**TASK TO CARRY OUT**
Type out all the data below, word for word.

**INPUT RECORDS**

• • • • •

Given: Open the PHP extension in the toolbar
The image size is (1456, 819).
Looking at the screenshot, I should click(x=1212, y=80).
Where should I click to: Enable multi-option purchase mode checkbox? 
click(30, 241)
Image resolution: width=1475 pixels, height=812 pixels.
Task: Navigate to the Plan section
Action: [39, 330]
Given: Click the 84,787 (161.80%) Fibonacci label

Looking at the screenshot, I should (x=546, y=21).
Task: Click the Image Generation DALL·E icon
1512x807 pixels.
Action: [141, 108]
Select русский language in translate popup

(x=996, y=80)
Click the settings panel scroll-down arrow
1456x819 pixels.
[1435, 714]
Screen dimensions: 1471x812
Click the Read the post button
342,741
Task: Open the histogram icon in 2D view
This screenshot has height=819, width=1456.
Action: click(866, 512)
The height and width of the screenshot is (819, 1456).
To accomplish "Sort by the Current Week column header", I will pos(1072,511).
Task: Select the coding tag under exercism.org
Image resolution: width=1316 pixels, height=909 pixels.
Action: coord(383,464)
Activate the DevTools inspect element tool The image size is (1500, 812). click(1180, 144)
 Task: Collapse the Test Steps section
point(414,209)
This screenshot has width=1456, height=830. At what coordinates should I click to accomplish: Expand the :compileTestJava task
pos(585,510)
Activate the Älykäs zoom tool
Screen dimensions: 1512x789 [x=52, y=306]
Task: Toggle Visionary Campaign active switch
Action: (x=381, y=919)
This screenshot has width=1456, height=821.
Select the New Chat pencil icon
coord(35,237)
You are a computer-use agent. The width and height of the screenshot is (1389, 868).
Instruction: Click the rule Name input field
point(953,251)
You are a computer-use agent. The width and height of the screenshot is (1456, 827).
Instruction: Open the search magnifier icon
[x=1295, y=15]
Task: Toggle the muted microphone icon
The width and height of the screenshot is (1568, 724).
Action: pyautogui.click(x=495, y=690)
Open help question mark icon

• • • • •

**TASK RESULT**
Given: Open the PHP extension in the toolbar
The image size is (1456, 819).
Looking at the screenshot, I should click(x=1212, y=80).
Where should I click to: Enable multi-option purchase mode checkbox? 
click(30, 241)
Image resolution: width=1475 pixels, height=812 pixels.
Task: Navigate to the Plan section
Action: [39, 330]
Given: Click the 84,787 (161.80%) Fibonacci label

Looking at the screenshot, I should (x=546, y=21).
Task: Click the Image Generation DALL·E icon
1512x807 pixels.
Action: [141, 108]
Select русский language in translate popup

(x=996, y=80)
Click the settings panel scroll-down arrow
1456x819 pixels.
[1435, 714]
Screen dimensions: 1471x812
Click the Read the post button
342,741
Task: Open the histogram icon in 2D view
This screenshot has height=819, width=1456.
Action: click(866, 512)
The height and width of the screenshot is (819, 1456).
To accomplish "Sort by the Current Week column header", I will pos(1072,511).
Task: Select the coding tag under exercism.org
Image resolution: width=1316 pixels, height=909 pixels.
Action: coord(383,464)
Activate the DevTools inspect element tool The image size is (1500, 812). click(1180, 144)
 Task: Collapse the Test Steps section
point(414,209)
This screenshot has width=1456, height=830. At what coordinates should I click to accomplish: Expand the :compileTestJava task
pos(585,510)
Activate the Älykäs zoom tool
Screen dimensions: 1512x789 [x=52, y=306]
Task: Toggle Visionary Campaign active switch
Action: (x=381, y=919)
This screenshot has width=1456, height=821.
Select the New Chat pencil icon
coord(35,237)
You are a computer-use agent. The width and height of the screenshot is (1389, 868).
Instruction: Click the rule Name input field
point(953,251)
You are a computer-use agent. The width and height of the screenshot is (1456, 827).
Instruction: Open the search magnifier icon
[x=1295, y=15]
Task: Toggle the muted microphone icon
The width and height of the screenshot is (1568, 724).
Action: pyautogui.click(x=495, y=690)
Open help question mark icon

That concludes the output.